To help with the transition from Medicaid to the federal marketplace, HHS officials recently created a program in which the state agencies forward to HealthCare.gov the cases of people ruled ineligible for Medicaid. Those cases are then farmed out to navigators and a federal contractor who are supposed to contact those losing Medicaid and help them apply for an ACA plan.
“Does it work perfectly, no, [but] I’ve been very excited,” said Julia Holloway, director of navigator services for Affiliated Service Providers of Indiana, which is participating in the program to help people get an ACA plan. She said her group has received about 5,400 referrals, calling each up to three times. It has had 2,500 appointments to discuss marketplace coverage. She did not say how many have picked a plan.

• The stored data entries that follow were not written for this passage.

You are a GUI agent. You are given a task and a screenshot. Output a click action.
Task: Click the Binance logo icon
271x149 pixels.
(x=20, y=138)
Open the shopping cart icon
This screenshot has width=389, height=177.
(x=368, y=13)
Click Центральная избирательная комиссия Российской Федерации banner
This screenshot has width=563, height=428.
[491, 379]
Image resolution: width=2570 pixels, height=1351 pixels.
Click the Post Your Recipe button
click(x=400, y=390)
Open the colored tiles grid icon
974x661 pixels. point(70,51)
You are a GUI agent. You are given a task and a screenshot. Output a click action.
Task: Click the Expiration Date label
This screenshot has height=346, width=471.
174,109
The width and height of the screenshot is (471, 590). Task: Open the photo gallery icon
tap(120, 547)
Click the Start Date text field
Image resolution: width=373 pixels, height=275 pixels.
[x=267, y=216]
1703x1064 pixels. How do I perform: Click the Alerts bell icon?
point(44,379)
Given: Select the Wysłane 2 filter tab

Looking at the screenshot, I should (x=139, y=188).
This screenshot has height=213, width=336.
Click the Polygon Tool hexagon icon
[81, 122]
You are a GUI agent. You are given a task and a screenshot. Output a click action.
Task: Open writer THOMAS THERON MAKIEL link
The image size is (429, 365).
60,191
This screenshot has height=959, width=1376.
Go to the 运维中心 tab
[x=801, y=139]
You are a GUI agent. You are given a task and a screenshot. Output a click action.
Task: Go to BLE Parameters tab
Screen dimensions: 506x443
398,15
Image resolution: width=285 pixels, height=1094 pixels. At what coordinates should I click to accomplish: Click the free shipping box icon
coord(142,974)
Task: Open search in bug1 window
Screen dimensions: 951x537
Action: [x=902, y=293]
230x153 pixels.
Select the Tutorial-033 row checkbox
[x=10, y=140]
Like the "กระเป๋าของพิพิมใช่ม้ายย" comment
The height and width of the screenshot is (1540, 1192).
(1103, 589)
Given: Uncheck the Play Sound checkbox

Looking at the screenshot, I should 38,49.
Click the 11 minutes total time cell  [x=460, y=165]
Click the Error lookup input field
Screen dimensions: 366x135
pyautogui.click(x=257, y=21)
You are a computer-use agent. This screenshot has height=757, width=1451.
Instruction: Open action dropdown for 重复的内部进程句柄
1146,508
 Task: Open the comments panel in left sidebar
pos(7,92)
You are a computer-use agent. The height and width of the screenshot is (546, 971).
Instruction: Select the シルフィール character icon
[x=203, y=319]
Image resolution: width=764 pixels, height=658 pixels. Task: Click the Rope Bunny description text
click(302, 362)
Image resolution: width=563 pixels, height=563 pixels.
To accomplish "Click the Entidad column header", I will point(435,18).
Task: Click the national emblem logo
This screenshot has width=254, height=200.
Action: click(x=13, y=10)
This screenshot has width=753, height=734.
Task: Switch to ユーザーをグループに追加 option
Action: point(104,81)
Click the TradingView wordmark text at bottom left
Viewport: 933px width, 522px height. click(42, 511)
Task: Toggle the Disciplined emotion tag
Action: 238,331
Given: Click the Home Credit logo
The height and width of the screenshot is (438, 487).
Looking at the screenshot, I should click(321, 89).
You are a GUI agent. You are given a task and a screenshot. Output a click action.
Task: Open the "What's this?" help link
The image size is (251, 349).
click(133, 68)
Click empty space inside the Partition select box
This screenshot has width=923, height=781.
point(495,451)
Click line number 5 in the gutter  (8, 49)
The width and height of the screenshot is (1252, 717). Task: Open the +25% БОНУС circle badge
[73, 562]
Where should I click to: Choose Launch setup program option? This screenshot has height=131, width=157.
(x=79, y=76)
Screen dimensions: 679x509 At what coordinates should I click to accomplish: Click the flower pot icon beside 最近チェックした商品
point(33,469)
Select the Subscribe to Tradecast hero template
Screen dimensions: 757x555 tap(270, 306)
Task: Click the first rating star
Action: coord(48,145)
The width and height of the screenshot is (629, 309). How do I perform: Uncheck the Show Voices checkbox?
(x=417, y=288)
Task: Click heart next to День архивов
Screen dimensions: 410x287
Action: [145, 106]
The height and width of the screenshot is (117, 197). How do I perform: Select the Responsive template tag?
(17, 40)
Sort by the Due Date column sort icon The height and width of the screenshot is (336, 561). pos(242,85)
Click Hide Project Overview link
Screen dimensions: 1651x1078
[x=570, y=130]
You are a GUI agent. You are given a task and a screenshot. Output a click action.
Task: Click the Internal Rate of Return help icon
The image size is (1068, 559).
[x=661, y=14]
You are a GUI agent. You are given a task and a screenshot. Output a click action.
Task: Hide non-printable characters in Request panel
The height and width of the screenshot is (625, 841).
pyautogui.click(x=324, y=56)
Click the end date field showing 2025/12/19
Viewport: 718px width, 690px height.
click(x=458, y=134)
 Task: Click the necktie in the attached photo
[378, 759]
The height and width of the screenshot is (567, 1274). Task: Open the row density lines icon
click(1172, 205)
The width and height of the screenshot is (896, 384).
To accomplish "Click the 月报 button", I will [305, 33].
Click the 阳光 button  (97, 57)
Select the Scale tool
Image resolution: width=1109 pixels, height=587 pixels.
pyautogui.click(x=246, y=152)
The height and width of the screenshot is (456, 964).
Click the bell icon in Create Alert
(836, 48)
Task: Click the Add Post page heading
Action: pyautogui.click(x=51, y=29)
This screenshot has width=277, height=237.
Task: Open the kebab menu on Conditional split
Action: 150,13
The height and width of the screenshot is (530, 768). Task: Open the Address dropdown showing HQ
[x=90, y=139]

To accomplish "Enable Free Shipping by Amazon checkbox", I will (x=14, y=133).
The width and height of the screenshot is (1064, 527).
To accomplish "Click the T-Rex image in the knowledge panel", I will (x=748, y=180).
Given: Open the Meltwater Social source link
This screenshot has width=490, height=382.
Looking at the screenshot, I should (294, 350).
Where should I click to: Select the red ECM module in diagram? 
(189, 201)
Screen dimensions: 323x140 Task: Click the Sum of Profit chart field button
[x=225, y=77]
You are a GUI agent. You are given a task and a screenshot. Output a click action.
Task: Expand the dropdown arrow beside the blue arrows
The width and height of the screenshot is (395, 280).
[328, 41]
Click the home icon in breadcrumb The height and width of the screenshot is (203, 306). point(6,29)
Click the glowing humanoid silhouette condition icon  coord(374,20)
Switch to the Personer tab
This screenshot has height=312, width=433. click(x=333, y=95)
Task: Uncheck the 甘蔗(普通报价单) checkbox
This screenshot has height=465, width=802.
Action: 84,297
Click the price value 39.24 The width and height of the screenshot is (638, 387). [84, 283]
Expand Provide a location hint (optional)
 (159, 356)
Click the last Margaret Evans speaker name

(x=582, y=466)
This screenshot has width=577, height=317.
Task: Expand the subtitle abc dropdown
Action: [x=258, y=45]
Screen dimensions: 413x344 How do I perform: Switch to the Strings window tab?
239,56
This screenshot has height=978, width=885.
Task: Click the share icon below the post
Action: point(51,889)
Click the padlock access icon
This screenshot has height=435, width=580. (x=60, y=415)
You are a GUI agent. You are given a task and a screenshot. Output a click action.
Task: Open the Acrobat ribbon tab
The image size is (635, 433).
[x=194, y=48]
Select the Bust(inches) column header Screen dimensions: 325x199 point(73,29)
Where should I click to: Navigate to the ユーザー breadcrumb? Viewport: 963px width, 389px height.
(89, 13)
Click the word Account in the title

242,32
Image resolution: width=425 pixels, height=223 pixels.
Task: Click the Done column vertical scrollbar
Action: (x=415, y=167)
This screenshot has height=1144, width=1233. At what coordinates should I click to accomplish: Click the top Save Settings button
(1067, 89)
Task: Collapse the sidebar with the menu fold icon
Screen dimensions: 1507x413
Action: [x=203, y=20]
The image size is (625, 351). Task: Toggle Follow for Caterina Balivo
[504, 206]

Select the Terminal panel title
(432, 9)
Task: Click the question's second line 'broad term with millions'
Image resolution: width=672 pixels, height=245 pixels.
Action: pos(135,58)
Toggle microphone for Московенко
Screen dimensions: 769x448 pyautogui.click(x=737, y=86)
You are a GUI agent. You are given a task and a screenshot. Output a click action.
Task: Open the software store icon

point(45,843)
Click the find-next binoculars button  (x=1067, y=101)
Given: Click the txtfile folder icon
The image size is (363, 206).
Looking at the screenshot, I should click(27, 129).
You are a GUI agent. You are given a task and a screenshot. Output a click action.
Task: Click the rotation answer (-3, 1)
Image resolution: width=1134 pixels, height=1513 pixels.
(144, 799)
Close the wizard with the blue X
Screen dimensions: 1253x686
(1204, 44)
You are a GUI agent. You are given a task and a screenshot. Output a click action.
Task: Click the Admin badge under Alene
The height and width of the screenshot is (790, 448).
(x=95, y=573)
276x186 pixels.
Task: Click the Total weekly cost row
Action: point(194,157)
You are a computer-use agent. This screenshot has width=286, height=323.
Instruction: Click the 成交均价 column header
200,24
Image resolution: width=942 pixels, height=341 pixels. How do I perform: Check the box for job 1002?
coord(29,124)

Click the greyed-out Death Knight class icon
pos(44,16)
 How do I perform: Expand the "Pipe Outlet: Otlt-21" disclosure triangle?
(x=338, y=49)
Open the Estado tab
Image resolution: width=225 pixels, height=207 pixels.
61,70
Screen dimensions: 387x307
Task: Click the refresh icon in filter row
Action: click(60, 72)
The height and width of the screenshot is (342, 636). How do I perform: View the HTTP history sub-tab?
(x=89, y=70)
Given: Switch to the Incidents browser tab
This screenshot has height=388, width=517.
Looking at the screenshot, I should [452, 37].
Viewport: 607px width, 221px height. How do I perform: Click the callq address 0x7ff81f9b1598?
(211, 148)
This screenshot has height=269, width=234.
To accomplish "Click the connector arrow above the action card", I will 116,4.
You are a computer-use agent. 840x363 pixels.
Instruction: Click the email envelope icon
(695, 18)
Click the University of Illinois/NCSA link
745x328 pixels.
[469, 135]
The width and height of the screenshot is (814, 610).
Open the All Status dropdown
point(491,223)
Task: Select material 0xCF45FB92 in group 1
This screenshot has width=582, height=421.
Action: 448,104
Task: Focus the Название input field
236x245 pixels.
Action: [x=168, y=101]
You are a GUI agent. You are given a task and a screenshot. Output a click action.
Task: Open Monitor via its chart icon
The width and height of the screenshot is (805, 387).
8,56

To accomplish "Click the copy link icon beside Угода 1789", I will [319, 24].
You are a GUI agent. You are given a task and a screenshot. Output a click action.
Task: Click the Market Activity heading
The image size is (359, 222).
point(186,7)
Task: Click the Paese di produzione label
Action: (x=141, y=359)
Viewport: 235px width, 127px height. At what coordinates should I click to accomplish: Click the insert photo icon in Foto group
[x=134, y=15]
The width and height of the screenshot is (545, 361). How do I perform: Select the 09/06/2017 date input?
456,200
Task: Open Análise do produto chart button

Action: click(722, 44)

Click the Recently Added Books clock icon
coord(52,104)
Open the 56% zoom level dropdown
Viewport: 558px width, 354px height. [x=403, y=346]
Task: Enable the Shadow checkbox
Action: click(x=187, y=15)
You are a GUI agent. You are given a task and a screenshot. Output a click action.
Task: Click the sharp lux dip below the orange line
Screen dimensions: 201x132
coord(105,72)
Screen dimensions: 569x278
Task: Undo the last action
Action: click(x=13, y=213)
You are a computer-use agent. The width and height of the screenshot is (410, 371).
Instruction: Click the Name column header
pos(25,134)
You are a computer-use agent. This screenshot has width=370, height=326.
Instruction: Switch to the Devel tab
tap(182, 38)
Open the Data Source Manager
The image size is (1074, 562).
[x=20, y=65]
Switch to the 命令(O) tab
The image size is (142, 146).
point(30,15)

In North Carolina, Nicholas Riggs, a Legal Aid attorney and director of that state’s navigator consortium, said in August that the number of referred cases was “coming in at a trickle” of a few hundred. More recently, he said some people losing Medicaid have begun to contact navigators on their own and that the transitions to marketplace health plans were still slow but starting to pick up.
“There’s still too much chaos with this,” said Jodi A. Ray, director of Florida’s largest navigator group, Florida Covering Kids & Families. Many referred cases have missing or wrong phone numbers and addresses, she said, so a lot of the mail her group sends out is returned. Plus, the notices from the state’s Medicaid agency denying coverage “are just horrific,” Ray said, without clear information about how to apply for an ACA health plan.
States that run their own ACA insurance exchanges have an advantage, because they can design their approaches to help people losing Medicaid convert to different coverage.
Rhode Island and three other states – California, Maryland, and Massachusetts – have automatic enrollment into ACA health plans for certain consumers, offering a choice of whether to keep a plan or jettison it.
Perhaps no state is trying harder than California, where Medi-Cal, the state’s version of Medicaid, and Covered California, the insurance exchange, share a common enrollment and eligibility system. When consumers are found ineligible for Medicaid, the two issue a joint letter saying the state wants to keep them insured. Covered California selects a health plan, estimates the cost, and tells people to reply whether they want it – or a different plan. “Everything is there waiting for them,” said Jessica Altman, Covered California’s executive director.
For July, the most recent month with data available, almost 37,000 cases were transferred to the exchange, and nearly 11,000 of them included clear enough information for automatic enrollment in a health plan. But when it came time to begin paying monthly premiums, just over 3,000 consumers kept their plans.
Like Altman in California, Russell W. Cook, executive director of Nevada’s Silver State Health Insurance Exchange, wants to understand why more people aren’t buying health plans. Early on, he said, a technical glitch prevented phone numbers transferred from Nevada’s Medicaid agency from being recognized by the marketplace’s software. That was fixed in July, and, since then, 10 marketplace employees have been making calls to encourage sign-ups. Cook said he has found “a lot of people are understandably leery when a government agency calls them, so we need to be delicate.”
From July to August, the proportion of eligible people getting health plans rose slightly – from about 3 percent to slightly more than 4 percent, or just over 500 Nevadans out of more than 12,000 referred from the Medicaid agency.
“It’s an extraordinarily difficult problem to solve,” Cook said. “That’s what we are seeing on the ground.”